[Entries on where items appear]
------------------------------------------------------------------------

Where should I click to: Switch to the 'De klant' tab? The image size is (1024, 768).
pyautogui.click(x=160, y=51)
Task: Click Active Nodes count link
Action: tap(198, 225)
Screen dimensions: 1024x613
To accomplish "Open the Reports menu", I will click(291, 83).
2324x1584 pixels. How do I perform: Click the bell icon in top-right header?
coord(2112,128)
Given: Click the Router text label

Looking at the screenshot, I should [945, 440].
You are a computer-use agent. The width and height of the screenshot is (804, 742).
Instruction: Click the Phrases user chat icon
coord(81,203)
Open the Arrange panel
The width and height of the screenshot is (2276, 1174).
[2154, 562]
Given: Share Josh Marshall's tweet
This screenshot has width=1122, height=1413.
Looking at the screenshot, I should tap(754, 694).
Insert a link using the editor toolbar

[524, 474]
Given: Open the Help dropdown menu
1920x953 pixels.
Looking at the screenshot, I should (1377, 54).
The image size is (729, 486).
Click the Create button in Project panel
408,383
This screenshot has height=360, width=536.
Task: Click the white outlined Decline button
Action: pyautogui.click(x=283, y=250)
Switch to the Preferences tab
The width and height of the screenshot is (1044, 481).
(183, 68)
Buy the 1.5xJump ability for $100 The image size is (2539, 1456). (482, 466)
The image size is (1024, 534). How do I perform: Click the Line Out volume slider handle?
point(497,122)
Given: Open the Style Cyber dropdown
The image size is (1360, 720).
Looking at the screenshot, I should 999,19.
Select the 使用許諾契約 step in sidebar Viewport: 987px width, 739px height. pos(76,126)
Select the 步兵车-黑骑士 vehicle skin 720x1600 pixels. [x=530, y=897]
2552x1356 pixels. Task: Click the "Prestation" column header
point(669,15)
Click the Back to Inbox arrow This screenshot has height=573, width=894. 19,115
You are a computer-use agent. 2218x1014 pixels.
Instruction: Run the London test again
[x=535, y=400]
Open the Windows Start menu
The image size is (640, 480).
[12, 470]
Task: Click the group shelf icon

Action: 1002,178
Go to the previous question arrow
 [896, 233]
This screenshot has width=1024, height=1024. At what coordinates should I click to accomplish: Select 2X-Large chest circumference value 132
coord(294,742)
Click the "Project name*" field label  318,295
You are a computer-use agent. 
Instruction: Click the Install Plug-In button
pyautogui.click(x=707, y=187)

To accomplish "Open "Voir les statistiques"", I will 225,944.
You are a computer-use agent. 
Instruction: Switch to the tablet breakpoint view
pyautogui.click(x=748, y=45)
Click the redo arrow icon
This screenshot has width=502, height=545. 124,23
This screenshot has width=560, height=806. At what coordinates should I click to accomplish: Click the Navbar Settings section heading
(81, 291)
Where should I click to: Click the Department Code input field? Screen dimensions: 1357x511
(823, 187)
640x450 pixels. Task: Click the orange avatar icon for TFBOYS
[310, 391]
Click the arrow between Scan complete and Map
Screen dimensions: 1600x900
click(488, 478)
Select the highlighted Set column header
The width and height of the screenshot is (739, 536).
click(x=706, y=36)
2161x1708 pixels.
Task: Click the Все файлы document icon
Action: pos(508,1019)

------------------------------------------------------------------------

_Your goal_: Copy out word for word the stretch of entries from the line containing "This screenshot has width=1024, height=1024." through the line containing "pyautogui.click(x=748, y=45)", both included.

_Written reply_:
This screenshot has width=1024, height=1024. At what coordinates should I click to accomplish: Select 2X-Large chest circumference value 132
coord(294,742)
Click the "Project name*" field label  318,295
You are a computer-use agent. 
Instruction: Click the Install Plug-In button
pyautogui.click(x=707, y=187)

To accomplish "Open "Voir les statistiques"", I will 225,944.
You are a computer-use agent. 
Instruction: Switch to the tablet breakpoint view
pyautogui.click(x=748, y=45)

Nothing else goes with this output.